- _Stated goal_
Reproduce the rows below with every instance of "How do I perform:" changed to "What is the way to:", keeping all other text the same.

Data on locating visible targets:
start

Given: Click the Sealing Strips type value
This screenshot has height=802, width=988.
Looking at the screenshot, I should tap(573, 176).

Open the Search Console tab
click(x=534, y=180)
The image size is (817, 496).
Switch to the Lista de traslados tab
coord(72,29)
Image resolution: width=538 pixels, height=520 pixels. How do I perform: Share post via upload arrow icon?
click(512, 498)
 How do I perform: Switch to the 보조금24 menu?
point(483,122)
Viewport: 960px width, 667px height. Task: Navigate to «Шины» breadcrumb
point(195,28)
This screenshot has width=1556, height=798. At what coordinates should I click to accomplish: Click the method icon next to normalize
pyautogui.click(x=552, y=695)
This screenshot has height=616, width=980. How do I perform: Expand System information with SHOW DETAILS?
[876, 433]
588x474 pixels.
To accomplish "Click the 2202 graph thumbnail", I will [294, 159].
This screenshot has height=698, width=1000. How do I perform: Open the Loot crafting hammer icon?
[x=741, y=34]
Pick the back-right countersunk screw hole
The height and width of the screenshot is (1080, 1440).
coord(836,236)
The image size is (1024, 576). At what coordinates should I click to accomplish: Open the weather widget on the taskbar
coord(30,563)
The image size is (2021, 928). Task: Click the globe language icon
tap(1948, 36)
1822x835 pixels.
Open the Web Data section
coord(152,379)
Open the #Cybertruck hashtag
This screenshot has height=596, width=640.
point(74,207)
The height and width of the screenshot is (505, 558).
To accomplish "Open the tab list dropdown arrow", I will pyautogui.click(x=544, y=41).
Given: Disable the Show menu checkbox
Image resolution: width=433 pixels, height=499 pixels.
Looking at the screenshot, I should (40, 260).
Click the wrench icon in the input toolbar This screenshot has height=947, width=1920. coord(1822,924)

end

- _Task answer_
Given: Click the Sealing Strips type value
This screenshot has height=802, width=988.
Looking at the screenshot, I should tap(573, 176).

Open the Search Console tab
click(x=534, y=180)
The image size is (817, 496).
Switch to the Lista de traslados tab
coord(72,29)
Image resolution: width=538 pixels, height=520 pixels. What is the way to: Share post via upload arrow icon?
click(512, 498)
 What is the way to: Switch to the 보조금24 menu?
point(483,122)
Viewport: 960px width, 667px height. Task: Navigate to «Шины» breadcrumb
point(195,28)
This screenshot has width=1556, height=798. At what coordinates should I click to accomplish: Click the method icon next to normalize
pyautogui.click(x=552, y=695)
This screenshot has height=616, width=980. What is the way to: Expand System information with SHOW DETAILS?
[876, 433]
588x474 pixels.
To accomplish "Click the 2202 graph thumbnail", I will [294, 159].
This screenshot has height=698, width=1000. What is the way to: Open the Loot crafting hammer icon?
[x=741, y=34]
Pick the back-right countersunk screw hole
The height and width of the screenshot is (1080, 1440).
coord(836,236)
The image size is (1024, 576). At what coordinates should I click to accomplish: Open the weather widget on the taskbar
coord(30,563)
The image size is (2021, 928). Task: Click the globe language icon
tap(1948, 36)
1822x835 pixels.
Open the Web Data section
coord(152,379)
Open the #Cybertruck hashtag
This screenshot has height=596, width=640.
point(74,207)
The height and width of the screenshot is (505, 558).
To accomplish "Open the tab list dropdown arrow", I will pyautogui.click(x=544, y=41).
Given: Disable the Show menu checkbox
Image resolution: width=433 pixels, height=499 pixels.
Looking at the screenshot, I should (40, 260).
Click the wrench icon in the input toolbar This screenshot has height=947, width=1920. coord(1822,924)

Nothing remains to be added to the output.